In the second of two undergraduate research showcases, MLL students introduced their Honors Theses to an audience gathered in a Zoom room on Friday afternoon, April 23. This was a very special cohort, in that almost all of the students had conceived of their projects and the research involved before the pandemic began and travel to archives and field sites, and even interlibrary loans, become difficult or impossible. Students had to reconceptualize their topics and their methodologies, but the results were astounding. In eight presentations from across the department, we heard in-depth studies on the socio-cultural context of politics from the French Revolution to 1970s Italy to present-day Andalusia and China, and the socio-political background of such cultural phenomena as exotic birds at the court of Louis XIV, higher education in France, soccer fandom in Germany, and wallpaper patterns in the Chinese export industry. Students also spoke about their motivation to take on intense research projects, the difficulties encountered along the way, and how they intend to use the knowledge and skills gained in the future. Congratulations to the 2021 MLL Honors Students!

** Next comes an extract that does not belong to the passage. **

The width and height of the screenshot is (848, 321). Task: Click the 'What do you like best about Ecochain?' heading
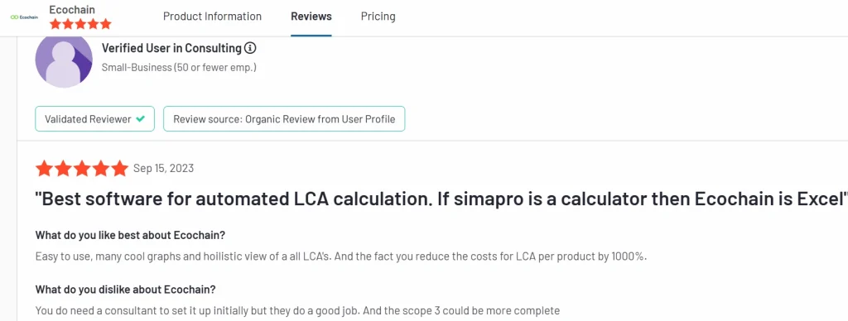130,236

Justin Kaley: “Mollétisme as a Paradigm: the Decline and Future of the Parti socialiste de France”
Emma Burleigh: “Wielding a Double-Edged Sword: China’s Soft Power via U.S. Confucius Institutes Amidst the Proliferating ‘China Threat’.”
Nori Thurman: “The French Baccalauréat as an Instrument of Elite Selection: Past, Present, and Future.”
Judith Tauber: “Hegemony and Revolution: the Red Brigades between Violence and Consensus.”
Sally Mullis: “Des Oiseaux Spectaculaires: Birds Observed and Imagined in French Culture under Louis XIV.”
Daisy Garner: “Mehr als ein Spiel: Far-Left and Far-Right Football Subcultures in Germany.”
Beau Nardo: “Andalusia in Layers: Reconciling Andalusian Identity with Spain and Europe.”
Hannah Sanner: “Structured Fantasy: The Translation of Chinese Motifs in Exported Wallpaper.”